(Collected data)

################

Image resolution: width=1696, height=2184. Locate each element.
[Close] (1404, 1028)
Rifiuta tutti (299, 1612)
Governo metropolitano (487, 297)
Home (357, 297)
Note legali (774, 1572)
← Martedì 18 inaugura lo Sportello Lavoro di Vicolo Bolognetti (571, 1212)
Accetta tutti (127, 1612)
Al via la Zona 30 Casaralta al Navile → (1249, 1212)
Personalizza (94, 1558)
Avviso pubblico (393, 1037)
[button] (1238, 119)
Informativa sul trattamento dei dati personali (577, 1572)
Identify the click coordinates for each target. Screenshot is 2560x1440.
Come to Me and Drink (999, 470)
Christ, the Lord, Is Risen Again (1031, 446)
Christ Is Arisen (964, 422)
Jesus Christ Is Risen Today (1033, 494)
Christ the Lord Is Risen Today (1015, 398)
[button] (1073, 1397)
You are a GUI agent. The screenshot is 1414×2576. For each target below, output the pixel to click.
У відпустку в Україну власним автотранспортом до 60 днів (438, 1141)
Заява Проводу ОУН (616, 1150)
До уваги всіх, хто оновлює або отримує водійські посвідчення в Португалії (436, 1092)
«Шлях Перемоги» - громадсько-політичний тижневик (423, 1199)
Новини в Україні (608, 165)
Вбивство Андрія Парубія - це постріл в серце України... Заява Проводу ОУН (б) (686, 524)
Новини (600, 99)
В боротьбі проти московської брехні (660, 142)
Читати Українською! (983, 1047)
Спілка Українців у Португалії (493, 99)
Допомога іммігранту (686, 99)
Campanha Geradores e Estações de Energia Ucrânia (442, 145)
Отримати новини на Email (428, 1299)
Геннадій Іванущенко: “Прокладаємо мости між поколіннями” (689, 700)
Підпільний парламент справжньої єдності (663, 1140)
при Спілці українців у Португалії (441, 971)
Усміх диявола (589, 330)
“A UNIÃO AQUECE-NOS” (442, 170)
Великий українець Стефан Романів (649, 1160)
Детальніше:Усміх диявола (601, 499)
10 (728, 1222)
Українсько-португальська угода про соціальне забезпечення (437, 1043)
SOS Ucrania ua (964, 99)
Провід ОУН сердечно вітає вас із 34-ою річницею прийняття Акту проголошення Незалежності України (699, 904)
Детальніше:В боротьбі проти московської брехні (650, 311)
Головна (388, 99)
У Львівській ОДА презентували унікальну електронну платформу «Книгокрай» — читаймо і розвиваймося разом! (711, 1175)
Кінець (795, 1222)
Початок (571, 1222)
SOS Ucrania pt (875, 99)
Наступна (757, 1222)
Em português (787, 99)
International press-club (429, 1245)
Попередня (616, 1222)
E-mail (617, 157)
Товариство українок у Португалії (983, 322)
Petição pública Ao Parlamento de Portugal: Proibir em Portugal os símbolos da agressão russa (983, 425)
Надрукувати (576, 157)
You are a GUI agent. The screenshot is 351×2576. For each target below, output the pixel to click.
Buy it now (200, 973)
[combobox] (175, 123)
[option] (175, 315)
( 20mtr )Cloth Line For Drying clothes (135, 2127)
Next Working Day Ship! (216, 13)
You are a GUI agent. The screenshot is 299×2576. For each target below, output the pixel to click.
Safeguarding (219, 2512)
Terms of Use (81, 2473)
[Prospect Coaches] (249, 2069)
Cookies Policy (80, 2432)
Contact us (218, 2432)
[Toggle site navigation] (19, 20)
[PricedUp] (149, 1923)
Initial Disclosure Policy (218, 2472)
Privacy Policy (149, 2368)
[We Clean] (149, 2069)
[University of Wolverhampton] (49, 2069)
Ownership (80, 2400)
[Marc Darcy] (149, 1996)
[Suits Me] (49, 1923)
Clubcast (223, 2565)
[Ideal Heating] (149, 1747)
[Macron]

################

● **Your goal**
What are the lines, exactly as written above, from the line with "Товариство українок у Португалії (983, 322)" to the line with "Ownership (80, 2400)", both included? Output only those.

● **Output for this exercise**
Товариство українок у Португалії (983, 322)
Petição pública Ao Parlamento de Portugal: Proibir em Portugal os símbolos da agressão russa (983, 425)
Надрукувати (576, 157)
You are a GUI agent. The screenshot is 351×2576. For each target below, output the pixel to click.
Buy it now (200, 973)
[combobox] (175, 123)
[option] (175, 315)
( 20mtr )Cloth Line For Drying clothes (135, 2127)
Next Working Day Ship! (216, 13)
You are a GUI agent. The screenshot is 299×2576. For each target below, output the pixel to click.
Safeguarding (219, 2512)
Terms of Use (81, 2473)
[Prospect Coaches] (249, 2069)
Cookies Policy (80, 2432)
Contact us (218, 2432)
[Toggle site navigation] (19, 20)
[PricedUp] (149, 1923)
Initial Disclosure Policy (218, 2472)
Privacy Policy (149, 2368)
[We Clean] (149, 2069)
[University of Wolverhampton] (49, 2069)
Ownership (80, 2400)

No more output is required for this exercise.